医学
帕金森病
核医学
磁共振成像
高强度
快速眼动睡眠
胃肠病学
黑质
内科学
帕金森病
放射科
疾病
眼科
眼球运动
作者
Yun Jung Bae,Jong Min Kim,Kyeong Joon Kim,Eun-Hee Kim,Hyun Soo Park,Seo Young Kang,Il Yoon,Jee Young Lee,Beomseok Jeon,Sang Eun Kim
出处
期刊:Radiology
[Radiological Society of North America]
日期:2018-04-01
卷期号:287 (1): 285-293
被引量:35
标识
DOI:10.1148/radiol.2017162486
摘要
Purpose To examine whether the loss of nigral hyperintensity (NH) on 3.0-T susceptibility-weighted (SW) magnetic resonance (MR) images can help identify high synucleinopathy risk in patients with idiopathic rapid eye movement sleep behavior disorder (iRBD). Materials and Methods Between March 2014 and April 2015, 18 consecutively recruited patients with iRBD were evaluated with 3.0-T SW imaging and iodine 123–2β-carbomethoxy-3β-(4-iodophenyl)-N-(3-fluoropropyl)-nortropane (123I-FP-CIT) single photon emission computed tomography and compared with 18 healthy subjects and 18 patients with Parkinson disease (PD).
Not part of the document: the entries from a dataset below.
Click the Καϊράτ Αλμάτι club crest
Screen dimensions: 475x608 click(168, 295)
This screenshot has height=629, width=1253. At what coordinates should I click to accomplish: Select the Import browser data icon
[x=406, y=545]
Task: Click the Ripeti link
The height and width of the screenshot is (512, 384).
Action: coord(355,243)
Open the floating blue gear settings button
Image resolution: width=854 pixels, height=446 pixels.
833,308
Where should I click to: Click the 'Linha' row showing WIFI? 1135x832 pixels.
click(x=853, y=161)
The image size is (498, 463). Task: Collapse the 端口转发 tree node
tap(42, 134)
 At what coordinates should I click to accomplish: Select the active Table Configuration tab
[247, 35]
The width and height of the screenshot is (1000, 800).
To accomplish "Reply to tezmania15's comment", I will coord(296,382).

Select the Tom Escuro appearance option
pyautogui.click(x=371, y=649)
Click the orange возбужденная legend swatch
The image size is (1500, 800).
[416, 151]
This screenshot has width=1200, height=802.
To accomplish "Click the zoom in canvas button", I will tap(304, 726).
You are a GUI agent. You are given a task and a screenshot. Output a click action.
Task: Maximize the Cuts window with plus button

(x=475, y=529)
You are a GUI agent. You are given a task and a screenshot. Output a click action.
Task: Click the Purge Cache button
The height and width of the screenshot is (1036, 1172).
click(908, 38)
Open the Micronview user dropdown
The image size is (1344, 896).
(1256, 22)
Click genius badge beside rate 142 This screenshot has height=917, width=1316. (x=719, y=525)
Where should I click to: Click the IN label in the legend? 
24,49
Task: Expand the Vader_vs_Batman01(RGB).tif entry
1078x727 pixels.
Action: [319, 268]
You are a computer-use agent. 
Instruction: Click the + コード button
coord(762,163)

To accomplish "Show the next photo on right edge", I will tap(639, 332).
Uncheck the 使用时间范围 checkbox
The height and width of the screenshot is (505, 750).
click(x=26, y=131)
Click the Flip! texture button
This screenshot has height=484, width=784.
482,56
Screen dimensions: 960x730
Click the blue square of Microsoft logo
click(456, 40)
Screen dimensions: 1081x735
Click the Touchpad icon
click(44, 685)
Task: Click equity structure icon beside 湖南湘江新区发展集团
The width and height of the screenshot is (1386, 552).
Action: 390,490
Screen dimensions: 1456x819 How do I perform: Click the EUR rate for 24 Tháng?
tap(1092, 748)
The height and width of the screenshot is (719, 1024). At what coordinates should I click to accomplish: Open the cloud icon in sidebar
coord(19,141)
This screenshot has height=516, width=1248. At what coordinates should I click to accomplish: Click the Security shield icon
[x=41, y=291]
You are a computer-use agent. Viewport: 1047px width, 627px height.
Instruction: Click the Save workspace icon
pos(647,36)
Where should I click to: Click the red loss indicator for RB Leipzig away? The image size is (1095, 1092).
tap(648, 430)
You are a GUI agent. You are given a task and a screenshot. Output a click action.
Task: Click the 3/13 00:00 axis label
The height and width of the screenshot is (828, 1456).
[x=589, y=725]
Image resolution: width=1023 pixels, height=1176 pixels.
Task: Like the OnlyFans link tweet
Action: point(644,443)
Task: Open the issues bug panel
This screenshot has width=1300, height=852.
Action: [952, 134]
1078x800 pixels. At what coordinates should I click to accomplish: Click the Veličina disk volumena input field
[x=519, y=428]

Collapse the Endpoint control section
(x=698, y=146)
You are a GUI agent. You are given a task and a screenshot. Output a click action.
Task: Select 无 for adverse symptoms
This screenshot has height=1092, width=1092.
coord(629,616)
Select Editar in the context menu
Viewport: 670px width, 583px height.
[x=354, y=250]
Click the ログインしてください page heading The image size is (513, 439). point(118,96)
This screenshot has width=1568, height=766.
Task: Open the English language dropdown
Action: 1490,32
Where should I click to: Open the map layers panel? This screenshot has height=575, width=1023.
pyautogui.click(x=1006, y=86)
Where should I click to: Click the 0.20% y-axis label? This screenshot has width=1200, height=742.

Two readers blinded to clinical diagnosis independently assessed the images. 123I-FP-CIT uptake ratios were compared by using the Kruskal-Wallis test, and intra- and interobserver agreements were assessed with the Cohen κ. The synucleinopathy conversion according to NH status was evaluated in patients with iRBD after follow-up. Results NH was intact in seven patients with iRBD and lost in 11. The 123I-FP-CIT uptake ratios were comparable between those with intact NH (mean, 3.22 ± 0.47) and healthy subjects (mean, 3.37 ± 0.47) (P = .495). The 123I-FP-CIT uptake ratios in the 11 patients with iRBD and NH loss (mean, 2.48 ± 0.44) were significantly lower than those in healthy subjects (mean, 3.37 ± 0.47; P < .001) but higher than those in patients with PD (mean, 1.80 ± 0.33; P < .001). The intra- and interobserver agreements were excellent (κ > 0.9). Five patients with iRBD and NH loss developed symptoms of parkinsonism or dementia 18 months after neuroimaging. Conclusion NH loss at 3.0-T SW imaging may be a promising marker for short-term synucleinopathy risk in iRBD. © RSNA, 2017 Online supplemental material is available for this article.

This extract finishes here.